→ **Exercise directions**: Copy the rows from the line with "For every named" to the line with "اخبار عدن (1010, 175)", both ends included, and keep the request line too. Scale every click coordinate by 2.45 and round to whole numbers, rounding halves up, but leave the numbers in the request line as they are.

→ **Data entries**:

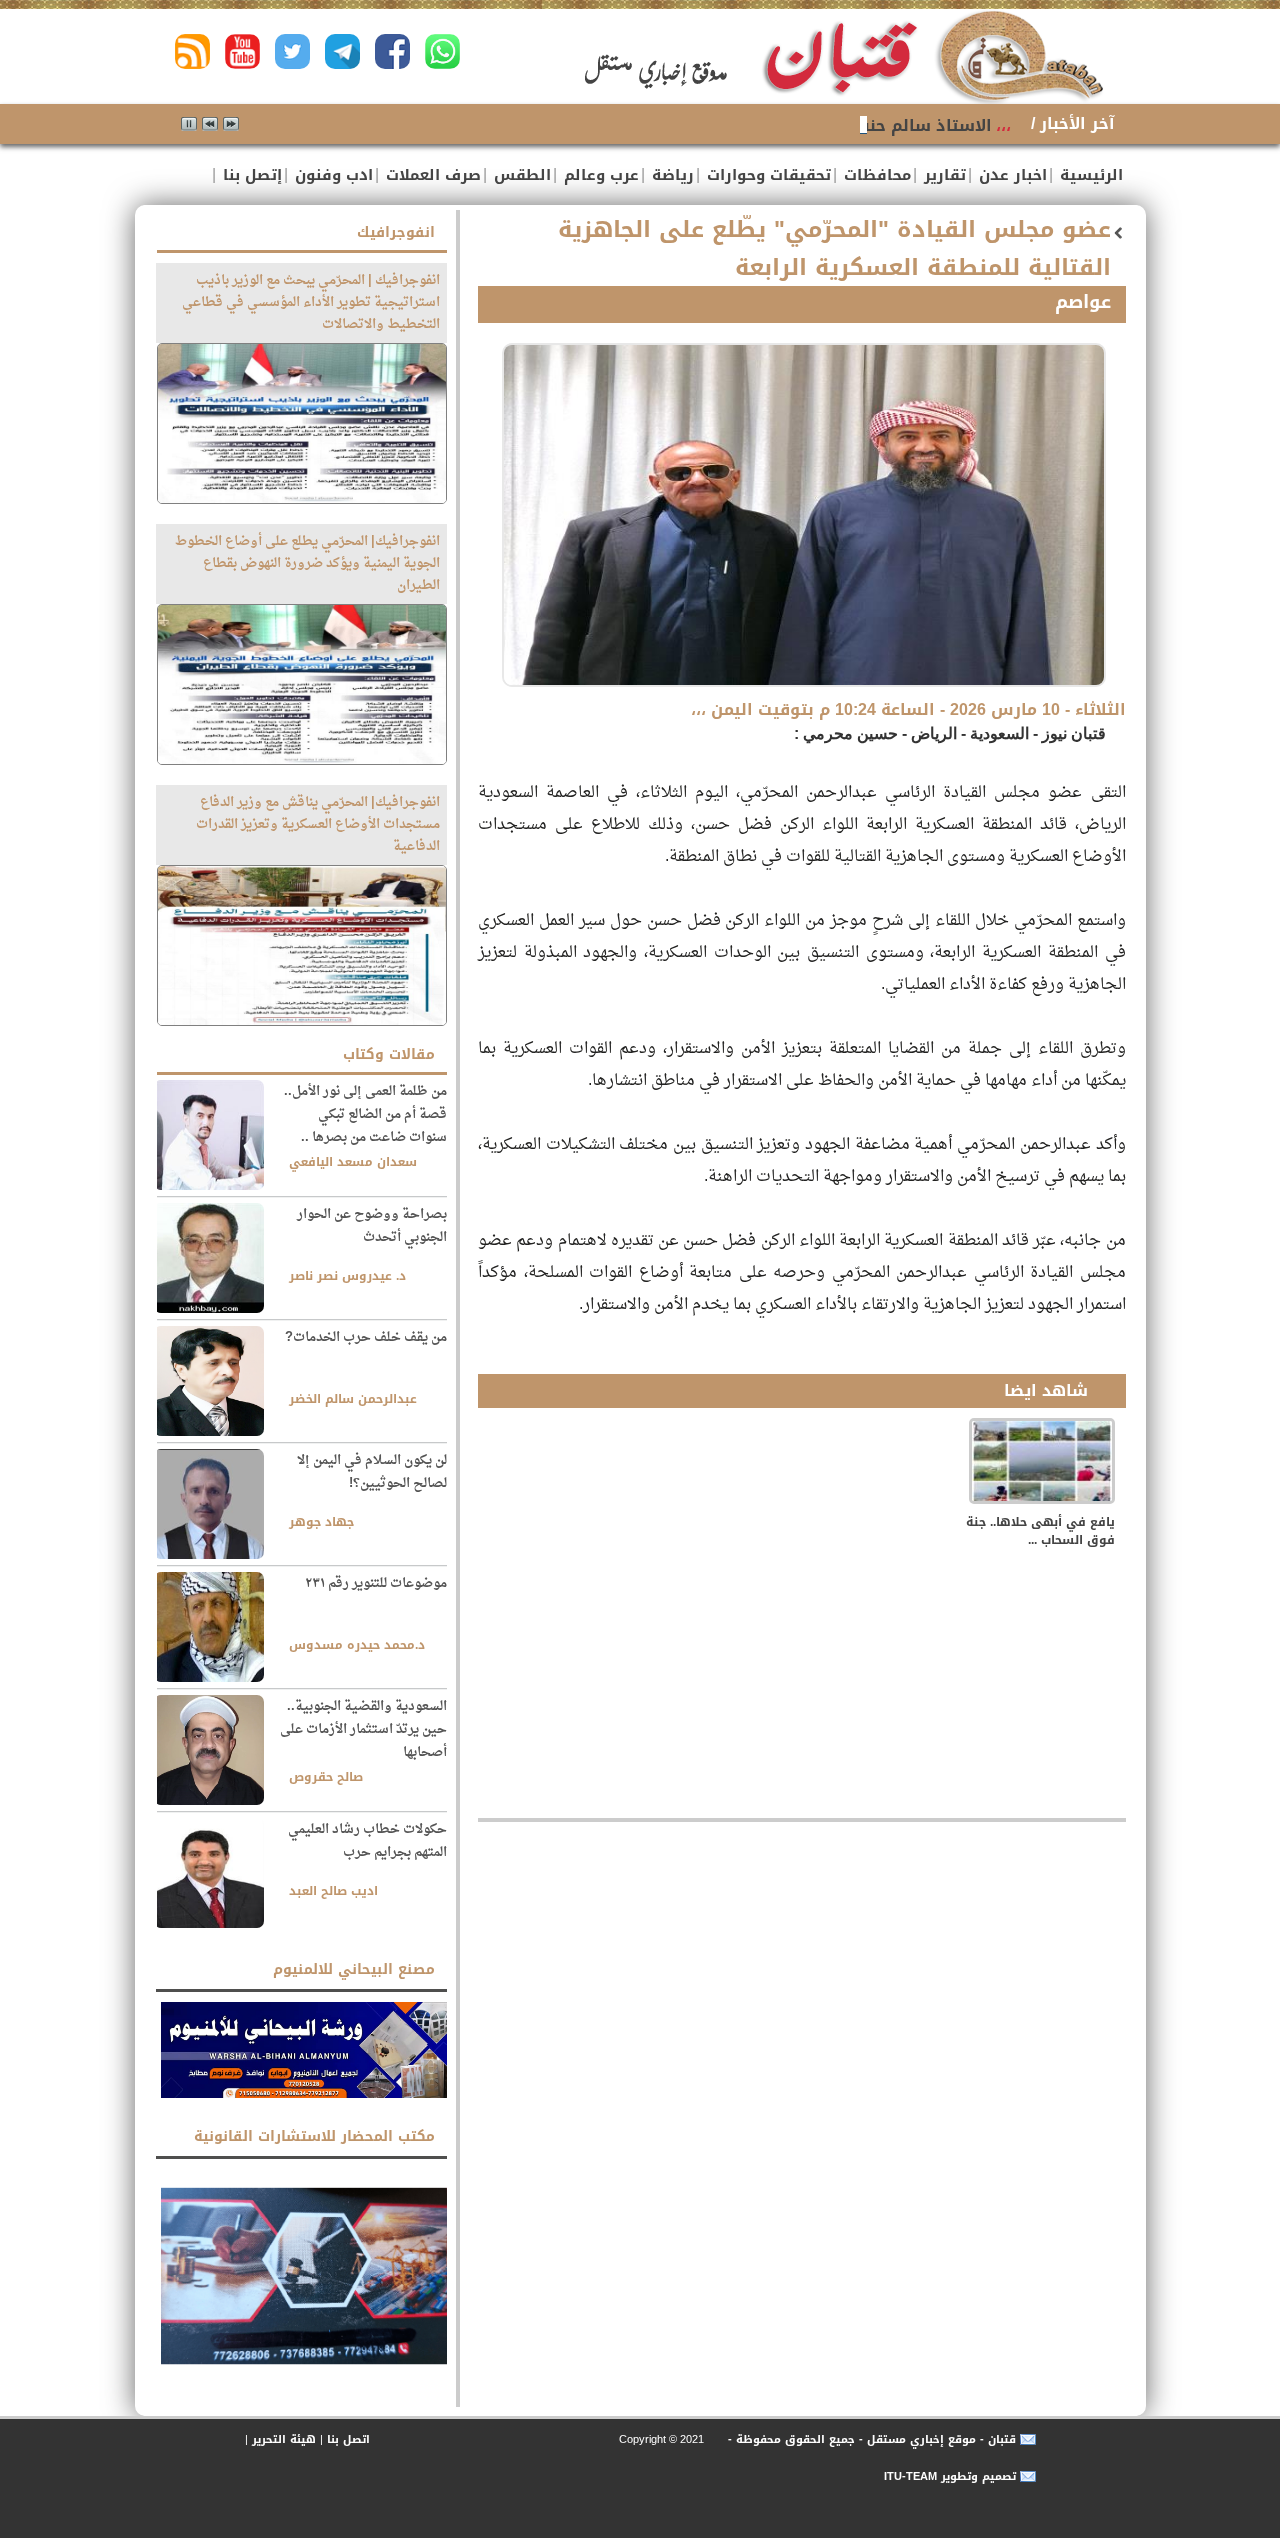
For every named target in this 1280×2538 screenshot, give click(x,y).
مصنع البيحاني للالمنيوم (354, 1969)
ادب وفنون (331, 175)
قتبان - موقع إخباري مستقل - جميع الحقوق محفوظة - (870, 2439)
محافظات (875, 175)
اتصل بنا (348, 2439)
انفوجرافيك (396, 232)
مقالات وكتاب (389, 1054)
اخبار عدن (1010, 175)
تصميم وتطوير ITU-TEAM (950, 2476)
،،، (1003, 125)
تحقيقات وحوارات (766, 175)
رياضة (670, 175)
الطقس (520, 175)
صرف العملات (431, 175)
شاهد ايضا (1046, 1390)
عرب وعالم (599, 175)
---
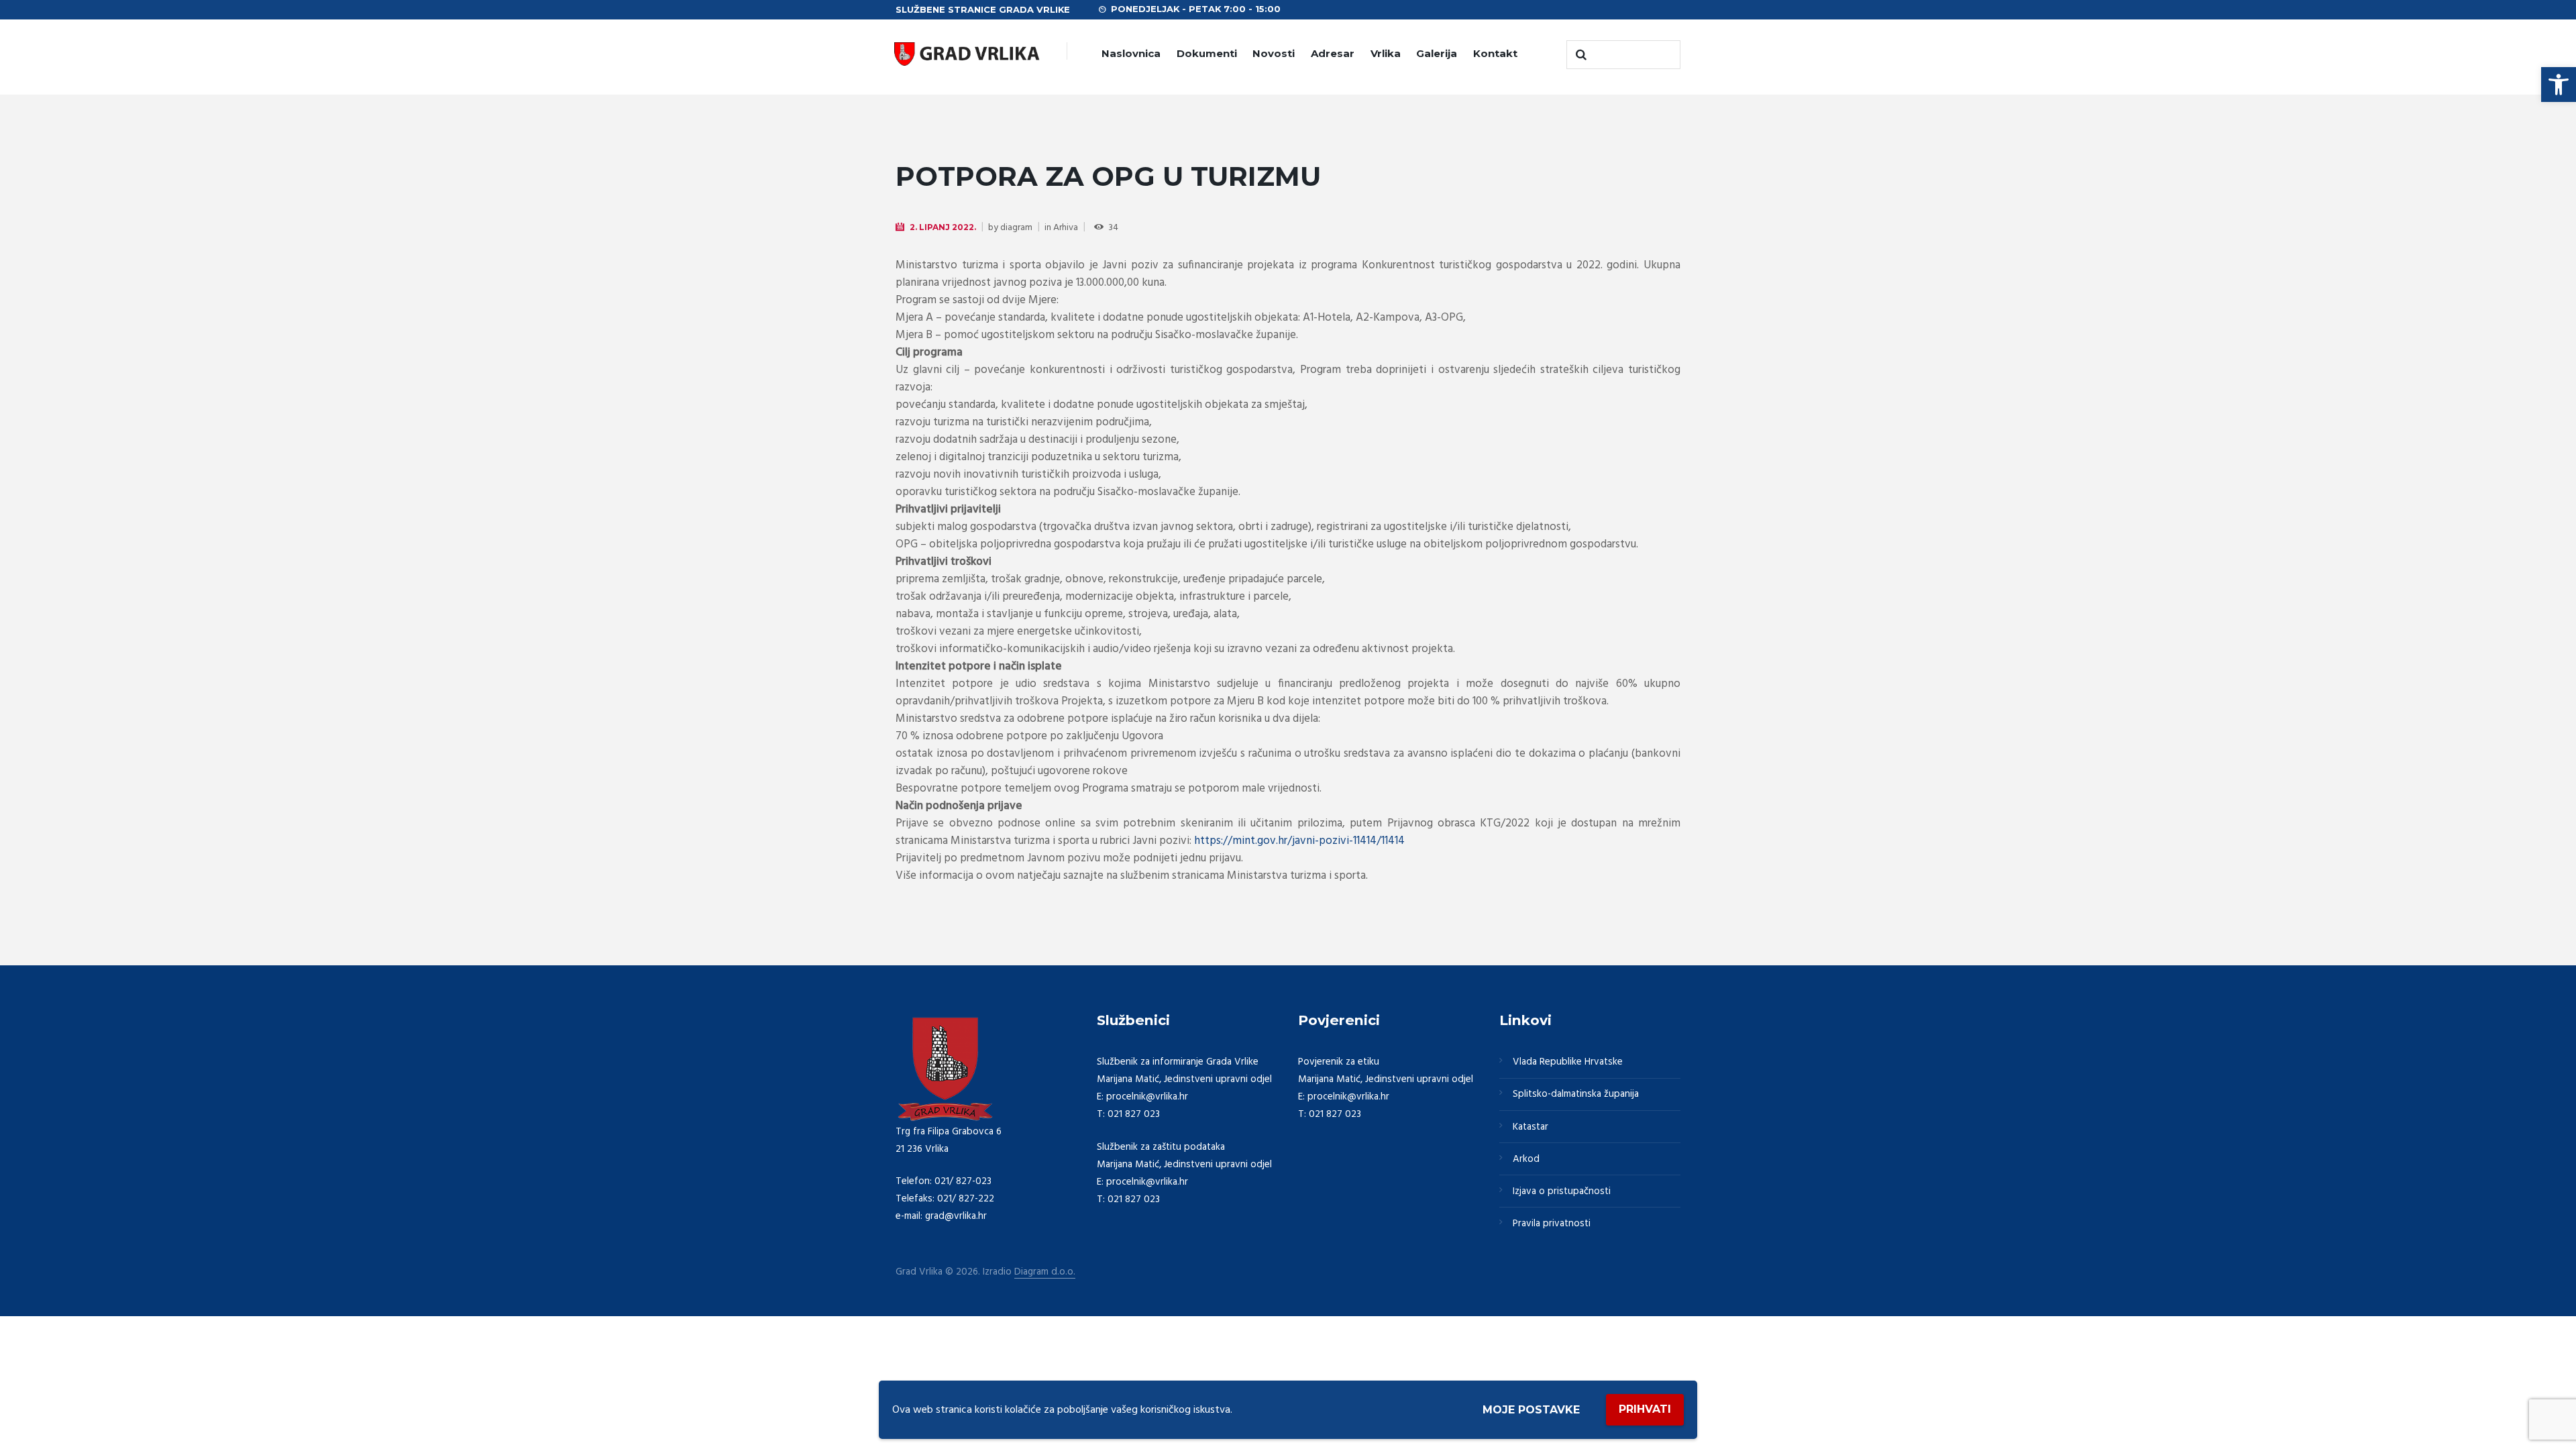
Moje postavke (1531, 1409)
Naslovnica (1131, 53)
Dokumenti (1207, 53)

→ **Output for this exercise**:
For every named target in this 1280×2538 screenshot, give click(x,y).
مصنع البيحاني للالمنيوم (867, 4824)
ادب وفنون (811, 429)
قتبان - موقع إخباري مستقل - جميع الحقوق محفوظة - (2132, 5976)
محافظات (2144, 429)
اتصل بنا (853, 5976)
انفوجرافيك (970, 568)
مقالات وكتاب (953, 2582)
اخبار عدن (2475, 429)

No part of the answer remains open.